It's not that the National Cotton Council of America isn't accustomed to walking a tightrope — it's been trying to harmonize the interests of cotton merchants and producers for more than 60 years. But the Council's latest death-defying act — figuring out how to juggle slowing the growth of China's textile exports to the United States with its newly voracious appetite for cotton — would test the mettle of even the most skilled high-wire artist.

In the short time since it became a member of the WTO, China has become the leading exporter of textile and apparel products to the United States. The sharp rise in imports — more than 600 percent in some categories — has cost U.S. textile workers hundreds of thousands of jobs.

Meanwhile, drought conditions in China have forced its textile mills to look abroad for cotton. Its purchases of 1.5 million bales in October helped push New York cotton futures above 80 cents for the first time since the mid-1990s.

“China is the 2,000-pound gorilla as far as the cotton trade is concerned,” Craig Brown, the NCC's vice president for producer affairs, told members of the Mid-South chapter of the National Agri-Marketing Association.

Brown noted that the Council has raised numerous concerns about the lack of compliance by China with its promises to buy 3 million bales of U.S. cotton annually for its textile mills. That has included imposing cumbersome neps and short fiber quality requirements on raw cotton imports.

“You may question our concern about China's import policy as they are currently importing cotton,” said Brown. “Our concern pertains to their raw cotton import policy when they don't necessarily need foreign stocks. We have so far had good success with Ambassador Robert Zoellick's willingness to raise these concerns.”

On the domestic front, the Council has joined with the American Textile Manufacturers Institute and other textile groups to try to persuade the Bush administration to enforce the safeguard provisions in China's WTO accession agreement.

“Our textile industry has made a case for four instances where surges have taken place in Chinese imports,” he said. “Our government has agreed to consider three of the four, and the administrative process is under way. We are encouraging Congress to urge the president to act promptly on these complaints.
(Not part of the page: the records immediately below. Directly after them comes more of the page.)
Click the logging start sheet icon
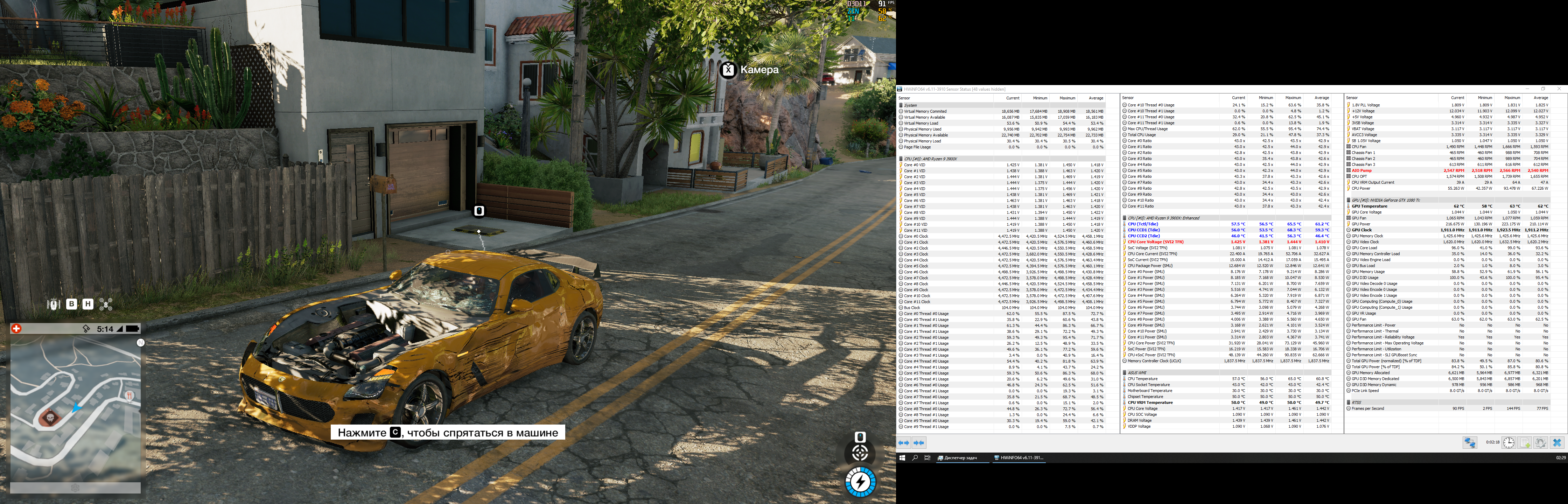 (x=1525, y=442)
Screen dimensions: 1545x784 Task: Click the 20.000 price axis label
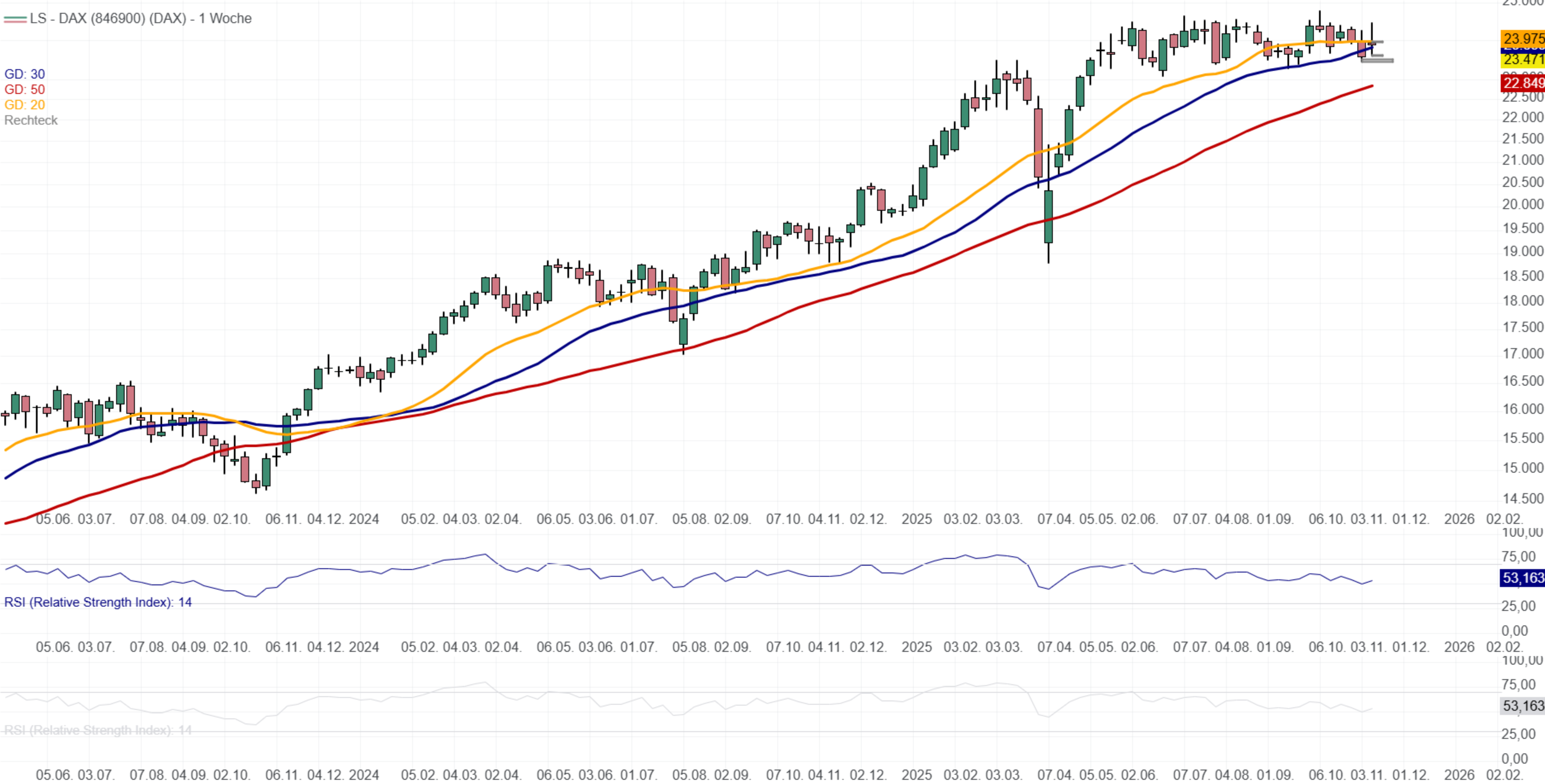(1522, 205)
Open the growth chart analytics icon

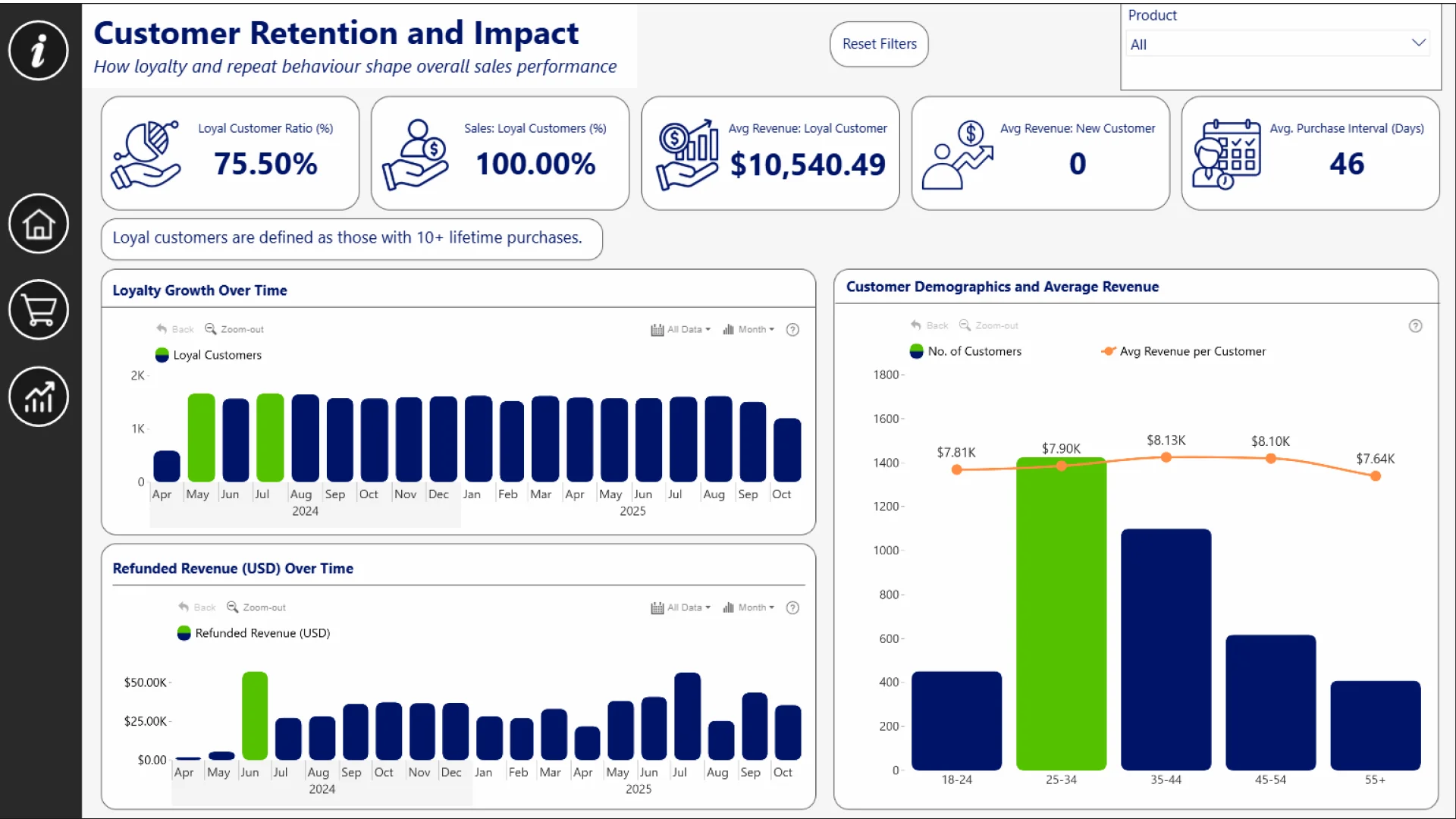(x=38, y=397)
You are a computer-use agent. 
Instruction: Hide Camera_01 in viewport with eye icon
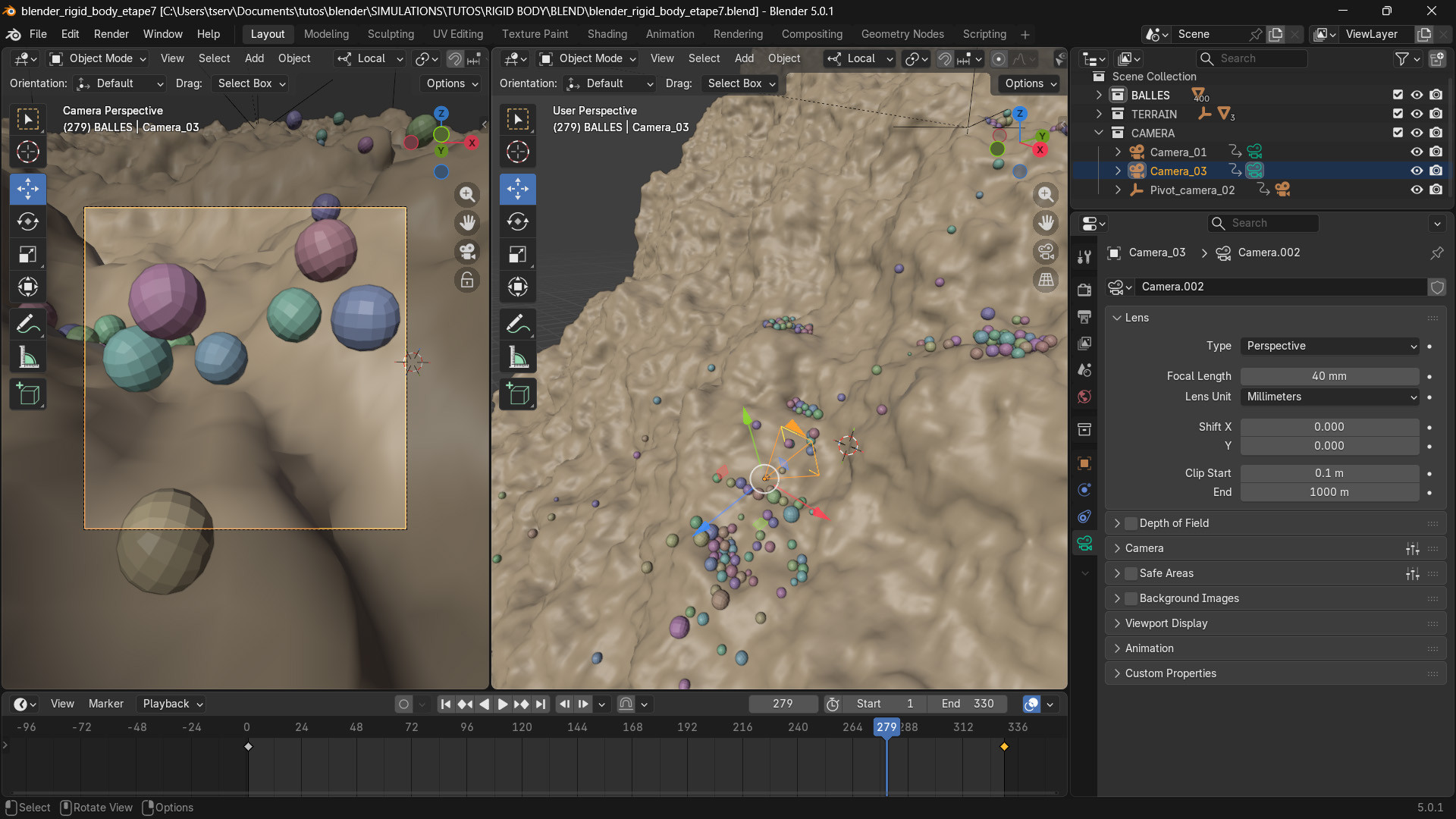coord(1416,152)
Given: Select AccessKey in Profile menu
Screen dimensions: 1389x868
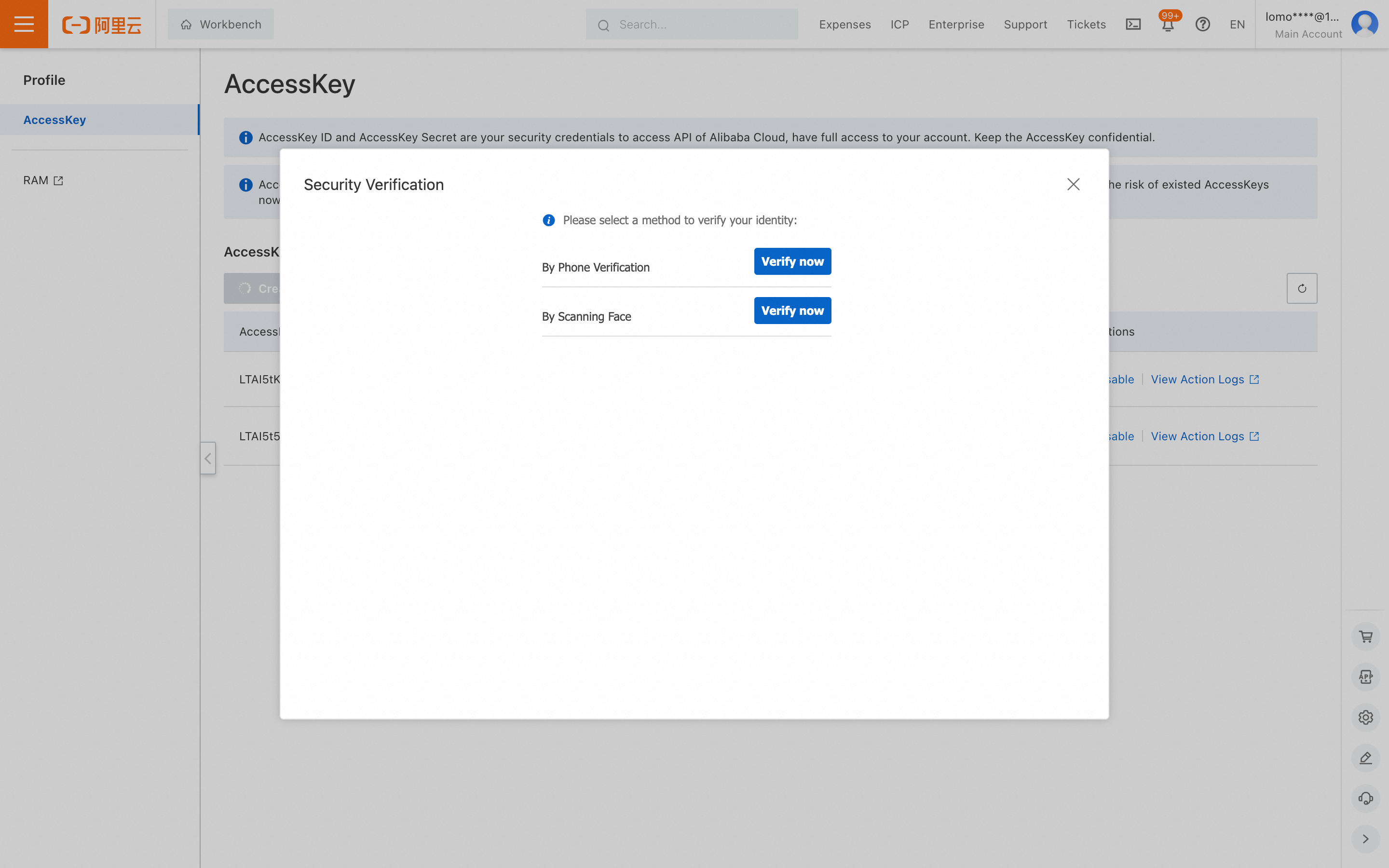Looking at the screenshot, I should [x=54, y=120].
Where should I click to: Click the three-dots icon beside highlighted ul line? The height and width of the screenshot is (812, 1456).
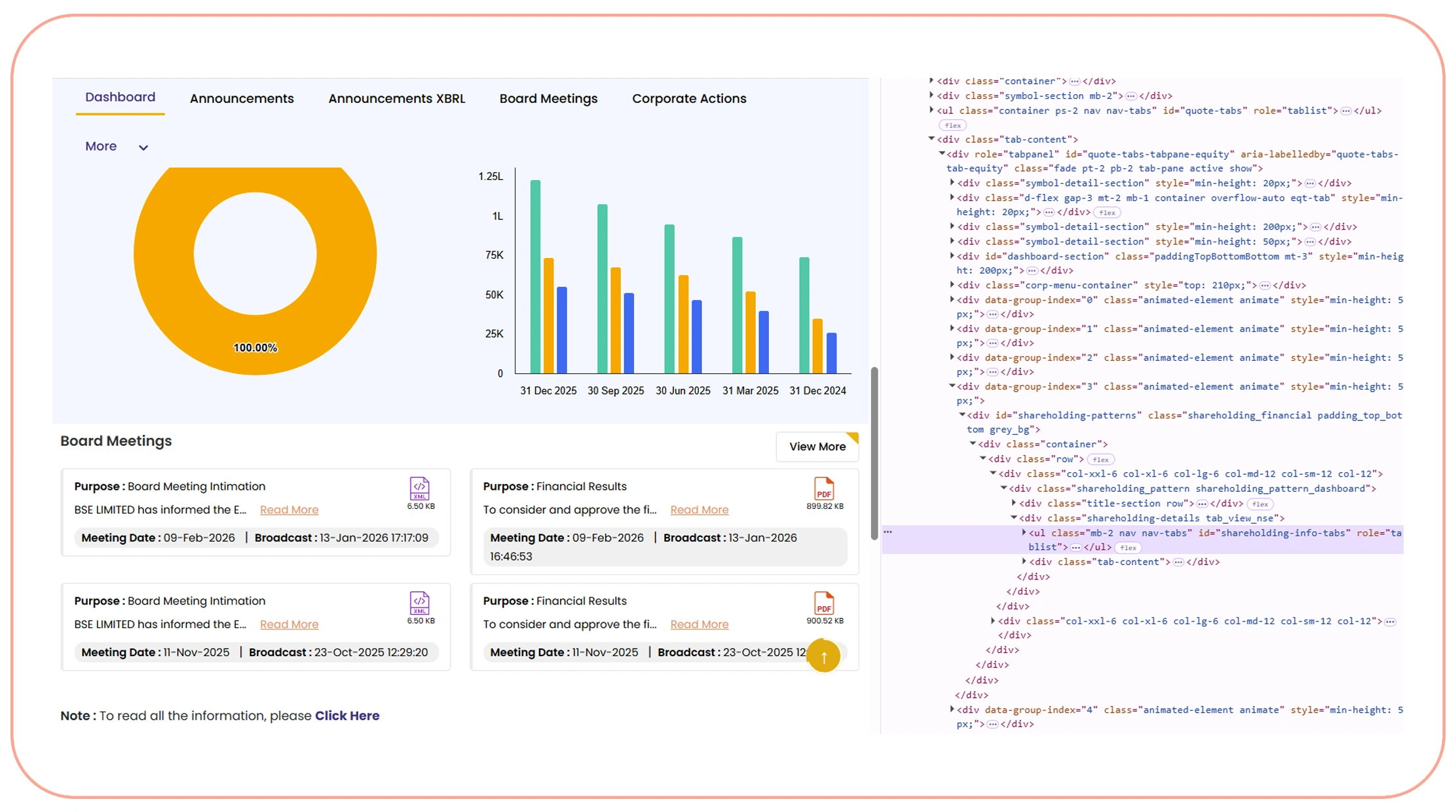pos(888,532)
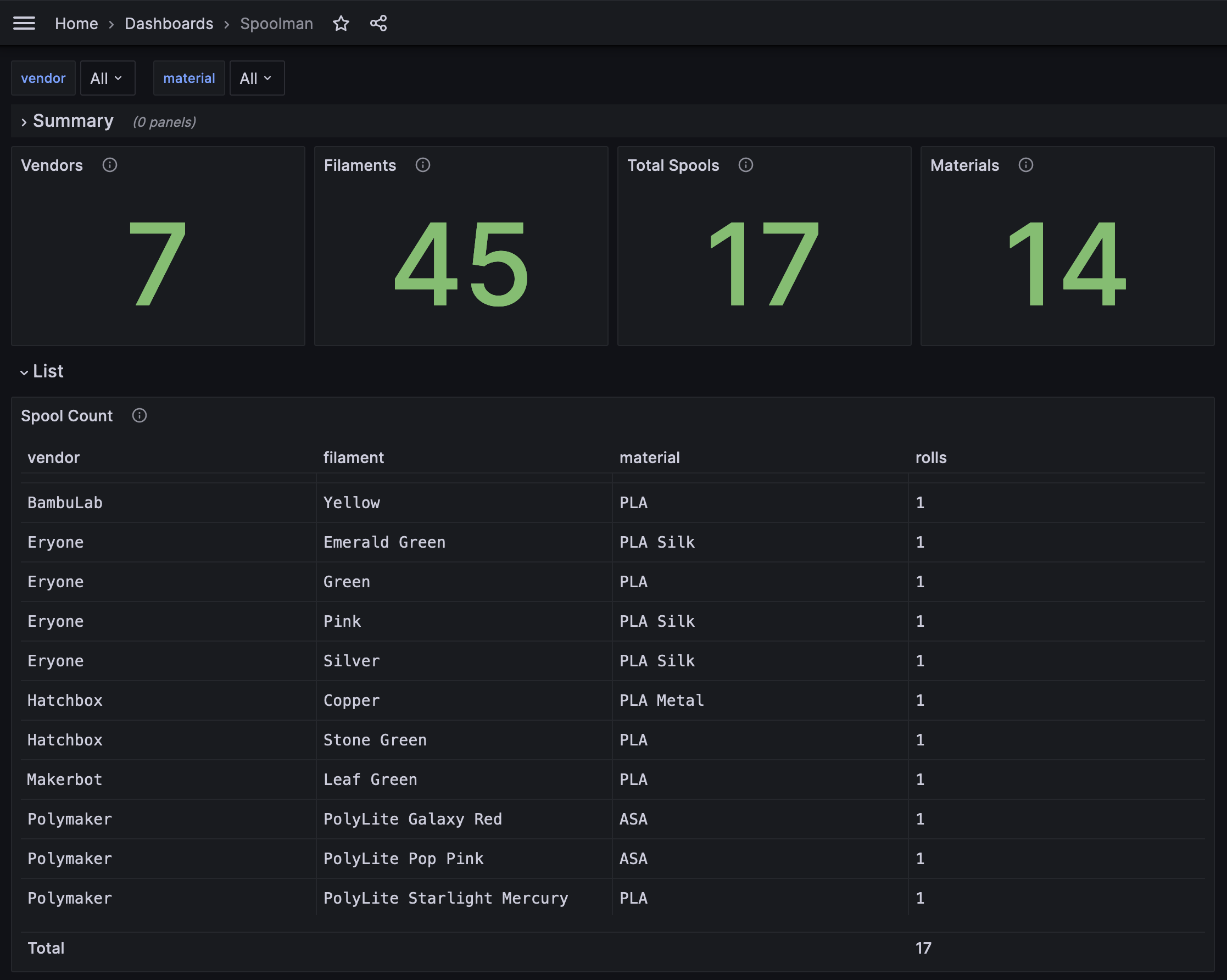Screen dimensions: 1227x980
Task: Sort table by material column header
Action: click(x=649, y=458)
“This will be even more important as we approach the phase-out of the Multi-Fiber Agreement, which will eliminate all quotas between WTO signatory countries in 2005.”

China's failure to honor its WTO accession commitments is not all that surprising. “Many trade experts claim that China is famous for signing agreements and then negotiating them as they are implemented,” one observer notes.

Analysts say China could purchase at least another 1.5 million bales of U.S. cotton before the latest flurry of buying is over. That would bring the current total to 3 million bales or almost half the amount U.S. textile mills are expected to buy this year.

Those numbers are a dramatic reminder of the challenges the cotton industry faces.